Accountability Chart
Who owns what: RunOlga's map of seats, the roles that fill them, and what each is accountable for.
Phase 1 + roadmap
The Accountability Chart is RunOlga's map of how the organization is built — by seat, not by person. It answers a single question for every part of the business: who is accountable for this? (EOS: Accountability Chart.)
What a seat is
A seat is a role with a defined set of accountabilities. The chart describes the structure of the organization in terms of seats and the work each one owns — independent of who happens to fill it today.
A seat is held by a person, and one person may hold more than one seat. Defining the work by seat rather than by name keeps accountability clear when people change roles, take on a second seat, or hand a seat off. The question is never "what does Ray do?" but "what is the Chief Care Officer accountable for, and who holds that seat?"
The GCS leadership seats
In Phase 1, the seats are GCS's leadership team. Each seat brings a different focus to its work with Olga.
| Seat | Accountable for | Example focus with Olga |
|---|---|---|
| Chief Care Officer | Organizational strategy, vision, financial oversight | Strategy, vision tracking, financial oversight |
| Care Director | Growth, major operational decisions, team leadership | Growth tracking, operational decisions, team leadership |
| Care Manager | Care plan oversight, shift management, family communication | Care plan oversight, shift management, family communication |
| Office Operations Manager | HR, finance, and scheduling administration | HR, finance, scheduling administration |
| Care Services Operations | Caregiver scheduling, care standards | Caregiver scheduling, care standards |
| Montessori Care Consultant | Assessments, care plans, methodology | Assessments, care plans, methodology |
The "accountable for" column is the heart of the chart. It is the difference between an org chart, which shows reporting lines, and an Accountability Chart, which shows ownership of outcomes.
Accountabilities
Each seat carries a short list of accountabilities — the outcomes that seat owns. Written down and held in the organization's content, these accountabilities make ownership explicit and queryable.
This is what lets Olga answer "Who is accountable for X?" with a grounded answer rather than a guess. The question maps directly to the accountability map, and answering it is a Phase 1 basic retrieval query:
You: Who's accountable for caregiver scheduling?
Olga: Caregiver scheduling sits with the Care Services Operations seat.

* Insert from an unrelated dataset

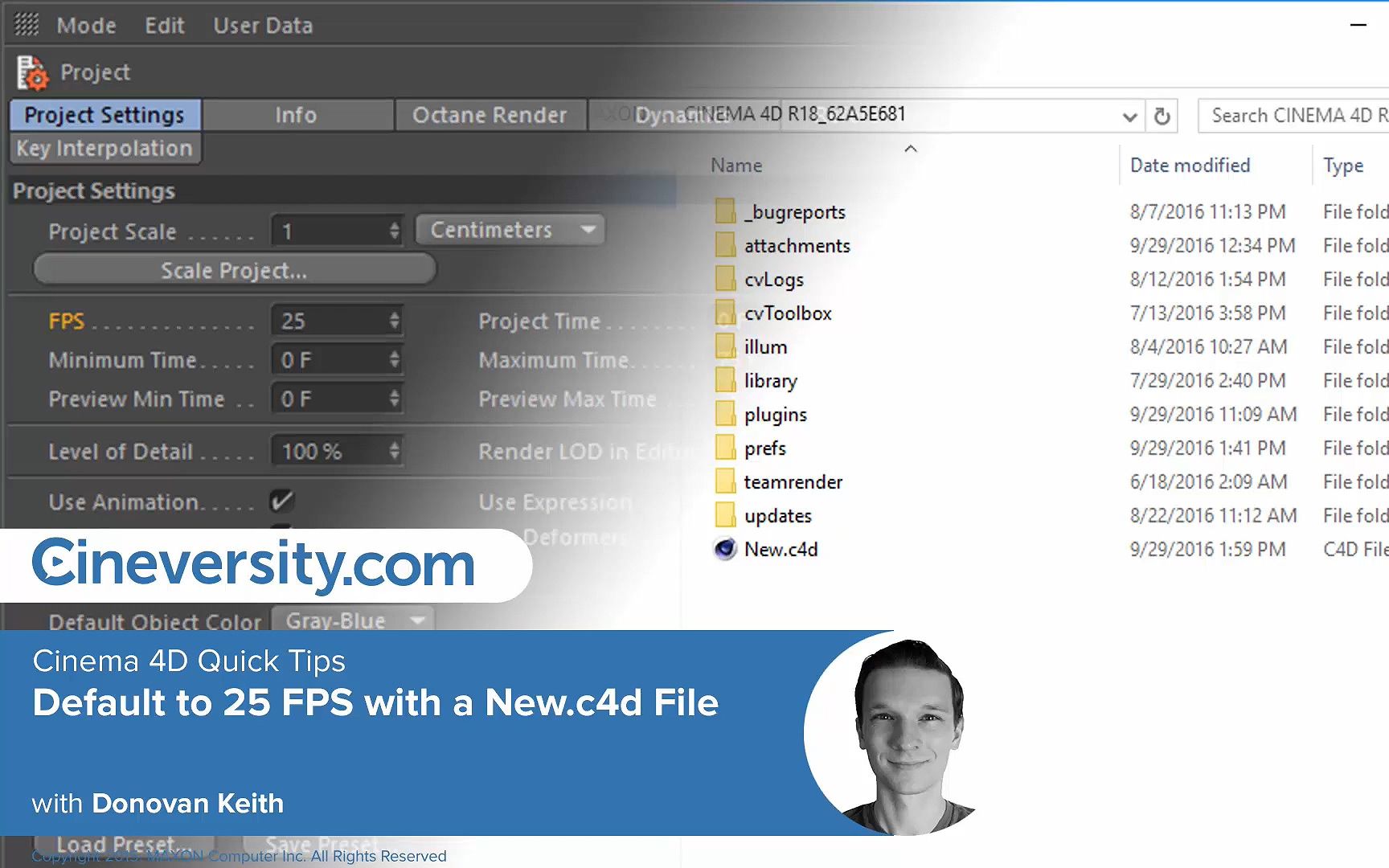The width and height of the screenshot is (1389, 868).
Task: Click the grid menu icon top-left corner
Action: pos(25,24)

Olga returns what the chart says. She does not infer ownership where none is recorded — if a responsibility has no owner, that is a gap for the team to close, not for Olga to fill.
Phase 1 reality
Seats and their accountabilities exist as organization content in Phase 1. They can be created, read, and used to answer accountability questions today.
- Accountabilities are queryable. "Who's accountable for X?" reads the recorded accountability map. See basic retrieval.

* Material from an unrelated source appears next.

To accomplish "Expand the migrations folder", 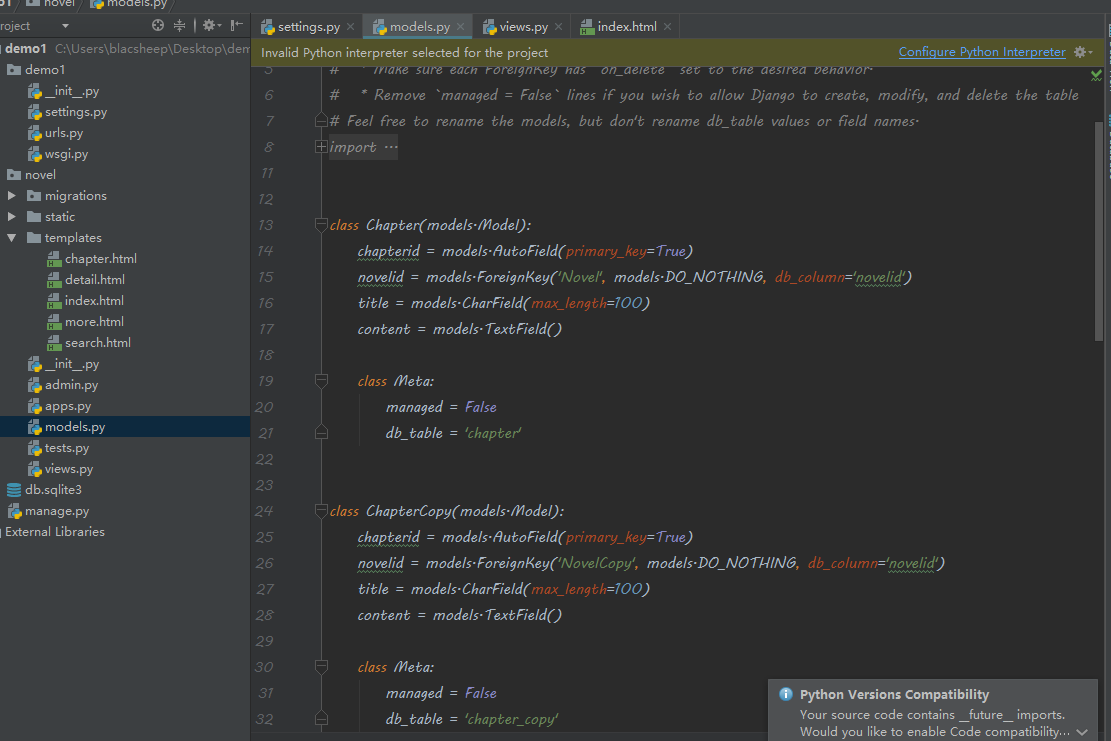I will [12, 196].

- Setup clarification keeps the chart complete. When a seat is saved without accountabilities, Olga prompts for what the seat is accountable for, so seats do not sit on the chart undefined. See setup clarification.
- Access is scoped per seat. Each leader works with Olga inside their own RBAC-scoped permissions, which are tied to their seat. See permissions and isolation.
- Equal quality regardless of rank. Olga's quality, depth, and availability do not vary by seat. A Care Manager gets the same thoughtful partner the Chief Care Officer does.
On the roadmap, the chart becomes something you can see and shape directly: an interactive visual chart and tools to restructure the organization — adding seats, reassigning accountabilities, and reorganizing reporting structure. Phase 1 does not yet render the chart visually or provide org-management tooling; it holds the seats and accountabilities as content and uses them to ground retrieval.